Hotel Union Chief To Check Out

May 20, 1998

BY FRANCINE KNOWLES BUSINESS REPORTER

Edward T. Hanley, head of the 300,000-member Hotel Employees and Restaurant Employees International Union, which has been dogged by allegations of organized crime ties, plans to retire July 31 under a settlement agreement.

The announcement comes 2 1/2 months after federal monitoring of the union, designed to investigate and weed out mob allegations, ended and after Hanley's attorney denied that Hanley would be forced out this summer as part of a deal that would allow him to avoid facing civil charges.

The politically connected Hanley said after leaving an executive board meeting here Tuesday that he has ``entered into a settlement agreement'' to retire.

But Hanley, who refused 35 times to answer questions at a Senate subcommittee hearing on organized crime in 1984, will continue to receive $250,000 a year for life from the union--his current salary--as a pension. He also will continue for at least a year as chairman of the union's multimillion-dollar welfare and pension funds.

The union, which was founded in Chicago, has said it expects the final report of Kurt Muellenberg--who served as federal monitor--to ``conclude that the international union and its general officers are not controlled or influenced by organized crime.''

But Muellenberg, part of a new union-paid public review board that includes former Illinois Gov. James Thompson, declined to comment on what that final report will say. Muellenberg, who is also former chief of the Justice Department's organized crime and racketeering section, declined to comment on a Chicago Sun-Times report in February in which sources said Hanley and others were considering stepping down this summer as part of a deal to avoid civil charges of abuse.

The Sun-Times report cited sources familiar with the union investigation who said civil charges were being prepared against Hanley that included allegations his international ran a ``ghost'' local in Rhinelander, Wis., near which Hanley and others have vacation homes.

The civil charges would also accuse him of abusing a union jet and signing off on questionable auto-lease deals that personally benefitted union bosses, the sources said.
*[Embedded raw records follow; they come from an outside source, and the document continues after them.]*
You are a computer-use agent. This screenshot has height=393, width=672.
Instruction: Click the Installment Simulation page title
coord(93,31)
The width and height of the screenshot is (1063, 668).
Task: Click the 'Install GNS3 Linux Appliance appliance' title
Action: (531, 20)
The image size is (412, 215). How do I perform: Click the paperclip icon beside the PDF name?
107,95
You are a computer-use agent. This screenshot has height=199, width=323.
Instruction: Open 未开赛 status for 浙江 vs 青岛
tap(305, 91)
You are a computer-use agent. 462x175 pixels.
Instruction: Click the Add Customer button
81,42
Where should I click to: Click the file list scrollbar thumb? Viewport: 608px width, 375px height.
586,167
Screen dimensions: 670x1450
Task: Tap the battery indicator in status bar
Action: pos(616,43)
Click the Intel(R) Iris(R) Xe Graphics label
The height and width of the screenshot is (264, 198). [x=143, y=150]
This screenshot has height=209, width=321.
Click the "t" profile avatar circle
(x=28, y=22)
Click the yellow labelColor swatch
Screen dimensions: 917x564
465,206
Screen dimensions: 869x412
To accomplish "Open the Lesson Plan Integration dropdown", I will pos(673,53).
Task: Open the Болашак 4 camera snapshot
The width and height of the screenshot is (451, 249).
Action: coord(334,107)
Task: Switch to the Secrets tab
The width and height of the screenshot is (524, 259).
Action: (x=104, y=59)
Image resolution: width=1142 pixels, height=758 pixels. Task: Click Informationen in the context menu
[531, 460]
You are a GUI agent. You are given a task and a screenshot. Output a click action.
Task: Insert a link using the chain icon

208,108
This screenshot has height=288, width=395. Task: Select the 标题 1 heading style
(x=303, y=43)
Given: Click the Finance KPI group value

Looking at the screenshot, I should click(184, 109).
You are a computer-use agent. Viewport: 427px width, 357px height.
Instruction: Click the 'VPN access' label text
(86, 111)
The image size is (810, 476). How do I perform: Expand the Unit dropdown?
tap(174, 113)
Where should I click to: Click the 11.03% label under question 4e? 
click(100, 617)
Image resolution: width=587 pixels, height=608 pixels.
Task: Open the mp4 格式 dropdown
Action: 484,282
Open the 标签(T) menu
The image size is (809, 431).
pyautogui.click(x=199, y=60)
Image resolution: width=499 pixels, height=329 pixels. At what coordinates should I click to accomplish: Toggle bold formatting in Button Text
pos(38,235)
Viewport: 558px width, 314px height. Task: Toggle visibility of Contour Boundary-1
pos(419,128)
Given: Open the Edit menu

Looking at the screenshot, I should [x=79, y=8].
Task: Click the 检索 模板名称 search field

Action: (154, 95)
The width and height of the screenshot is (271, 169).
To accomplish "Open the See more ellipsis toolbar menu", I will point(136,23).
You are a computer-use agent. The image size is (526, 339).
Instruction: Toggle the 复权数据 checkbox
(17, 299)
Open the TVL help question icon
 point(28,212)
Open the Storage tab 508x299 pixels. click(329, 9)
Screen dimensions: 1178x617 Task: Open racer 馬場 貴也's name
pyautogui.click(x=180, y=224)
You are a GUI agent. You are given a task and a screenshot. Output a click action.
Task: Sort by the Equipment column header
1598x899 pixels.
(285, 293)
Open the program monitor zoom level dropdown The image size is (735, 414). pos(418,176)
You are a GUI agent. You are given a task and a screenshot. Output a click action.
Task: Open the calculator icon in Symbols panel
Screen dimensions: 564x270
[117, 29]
In February, attorney Robert Rotatori of Cleveland, who represented Hanley, denied any wrongdoing by Hanley and denied that the monitor's office was trying to force Hanley out in exchange for any deal. Rotatori said then that Hanley would step down only ``if he decides to retire or if he gets hit by a bus.''

The union's general executive board elected John W. Wilhelm, the union's general secretary-treasurer, to succeed Hanley effective Aug. 1.